Page excerpt:
^^^^^^^^^^^^^^^^

I spent my last term as a college undergraduate in the spring of 1969. For many of my classmates, that was above all the time of the occupation of University Hall, a student strike, the end, for decades, of ROTC programs on the Harvard campus, and the creation of a black studies department. I watched all t hose events as an observer, because I had just handed in my senior these on George Orwell--which anyone can read here--and the SDS reminded me much too much of the communists he had encountered in Spain and in the British intellectual community to persuade of much of anything. And at the same time, I was taking the second half of Stanley Hoffmann's course on modern France. I wrote another big paper for that one, on the split between Jean-Paul Sartre and Albert Camus. Then, during that great Harvard institution Reading Period--eliminated by Larry Summers to put Harvard's fall exams before Christmas, as they were at its major competitors--I read The Old Regime and the French Revolution, by Alexis de Tocqueville, for that course. My concentration has never been sharper, partly perhaps because I was in denial over my coming separation from Harvard, and it had a tremendous effect on me. Now I realize that Tocqueville, in that book--which was more perceptive than Democracy in America, which I discussed here many years ago--had identified the critical problem of the modern age.
Tocqueville wrote that book in the early 1850s, after the French Revolution's democratic experiment had given way successively to the Napoleonic Empire and two different monarchies. The 1848 revolution had established a new Republic, in which he served as foreign minister, but it in turn had given way to the revived empire of Napoleon III in 1851. After extensive research in the pre-revolutionary archives, Tocqueville had concluded that these changes reflected a much longer-term trend. Centralized bureaucratic control had begun to replace traditional authority in France more than a century earlier, in the reign of Louis XIV. Napoleon had completed this process after the brief revolutionary interlude, and his successors had kept the bureaucratic structure that he created, centered on the departmental prefects who administered the country, much like Louis XIV's provincial intendants. This had prevented the French from governing themselves in the manner of the New Englanders Tocqueville had analyzed at length in his earlier work.

^^^^^^^^^^^^^^^^

Available data:
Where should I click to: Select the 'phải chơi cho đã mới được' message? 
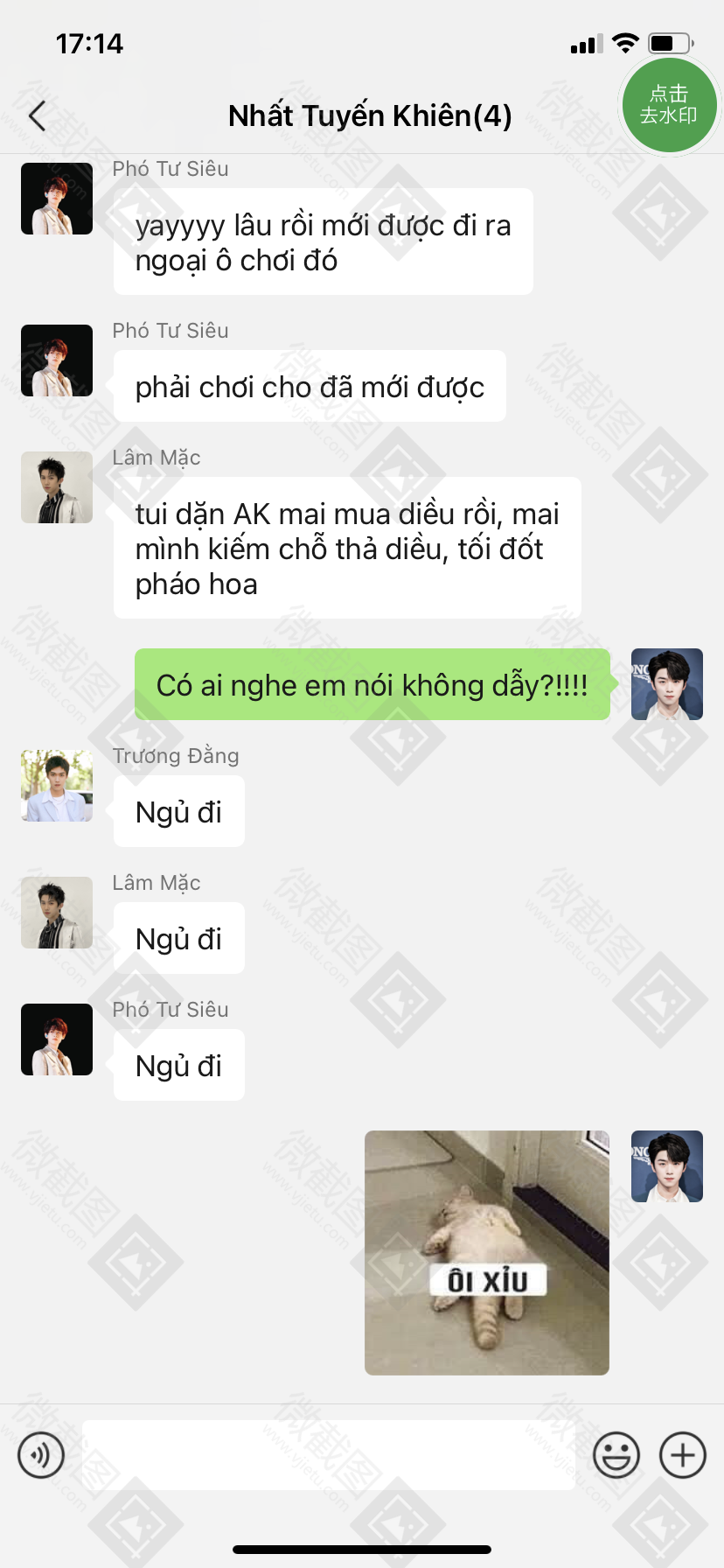[x=310, y=386]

^^^^^^^^^^^^^^^^

Exercise instructions:
a) For each statement about the Tocqueville essay, say yes or no and quote the words from the essay that settle it.
(i) Tocqueville wrote The Old Regime and the French Revolution in the early 1850s.
(ii) The writer's paper for Stanley Hoffmann's course was on George Orwell.
(iii) Tocqueville traced centralized bureaucratic control in France back to the reign of Louis XIV.
b) Answer these questions using the Tocqueville essay.
(i) When did the writer spend a last term as a college undergraduate?
(ii) Who eliminated Reading Period, according to the essay?
(iii) What post did Tocqueville hold in the Republic set up by the 1848 revolution?
The data isn't needed for this work.

Problem solutions:
a)
(i) Yes: "Tocqueville wrote that book in the early 1850s"
(ii) No: "I wrote another big paper for that one, on the split between Jean-Paul Sartre and Albert Camus."
(iii) Yes: "Centralized bureaucratic control had begun to replace traditional authority in France more than a century earlier, in the reign of Louis XIV."

b)
(i) In the spring of 1969
(ii) Larry Summers
(iii) Foreign minister